Reading Online Novel

Claimed For His Duty (Greek Tycoons Tamed Book 1)(24)



His hair was unkempt and his pallor a ghostly white under that olive skin. His nostrils flared as he saw her at the steps; something slithered across his face but he held her gaze, almost as if willing her to only see him, as if making her oblivious to the rest of the world.

And he was such a commanding figure that it almost worked.

Except she had lived half her life with moments like this, with that gut-twisting fear that something always went wrong when she found happiness.

Nausea pushed its way up her throat.

She gripped the balustrade so tight that her knuckles turned pale against the dark sheen but she forced herself to break his gaze and look beyond him.

Dmitri emerged from her grandfather’s room, his features ravaged.
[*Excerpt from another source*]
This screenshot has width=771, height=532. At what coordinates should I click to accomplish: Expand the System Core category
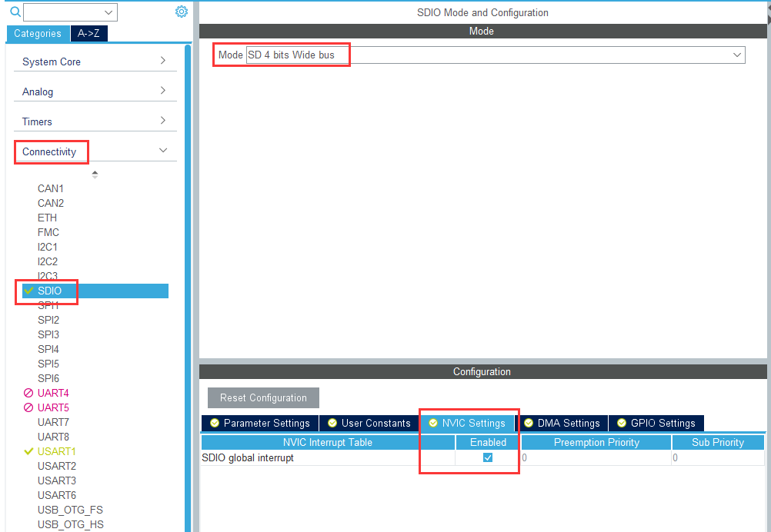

A half-empty bottle of scotch dangled from his hand, and his eyes were bloodshot. He looked at her, blinked, and then walked away without another glance.

He looked like he was coming apart at the seams, the complete contrast to Stavros’s frozen withdrawal, to the tight ropes with which he held himself.

“What happened?” Her words were loud, almost a scream in that dignifiedly morbid silence. She flew off the steps when he didn’t answer.

Launched herself at Stavros like a crazy dog. Like an immovable wall, he absorbed all her rage, all her blows as she pummeled at him. “What happened, Stavros? Tell me or I will—”

Pulling her into him so hard that the breath was knocked out of her, Stavros hugged her. Hugged her so tight her chest hurt with the effort to breathe, her head was dizzy...until all she could focus on was getting air into her collapsing lungs.

Only then did he loosen his hold on her. Tucking a finger under her chin he pushed it up to meet his gaze. “I’m sorry, pethi mou. Giannis is gone, Leah.”

Leah flopped onto him, the words stealing into her with a sickening thud. “No...” she whispered, futile tears filling her eyes.

“Look at me, galika mou,” he pleaded with such tenderness that she did.

Clasping her cheeks, he looked into her eyes. “He passed with a smile on his lips, Leah. He said he loved you, that he...he was so happy that you spent the past few days with him. I have never seen such peace in his eyes in all the years I have known him. You brought such joy to him.”

“Why didn’t you wake me? Why didn’t you at least let me say goodbye?” She pushed away from him, bitterness and anger and pain all roping together. “He was my grandfather. You and Dmitri...I had just as much right to be with him.”

The pads of his thumbs caught her spilled tears. “He insisted that I did not disturb you, Leah. Said you were not fond of goodbyes.”

A sob rising through her, Leah ran back upstairs without another glance at Stavros.

He had known. Her perceptive grandfather had known how scared she had been, he had known what it had cost her to reject him again and again...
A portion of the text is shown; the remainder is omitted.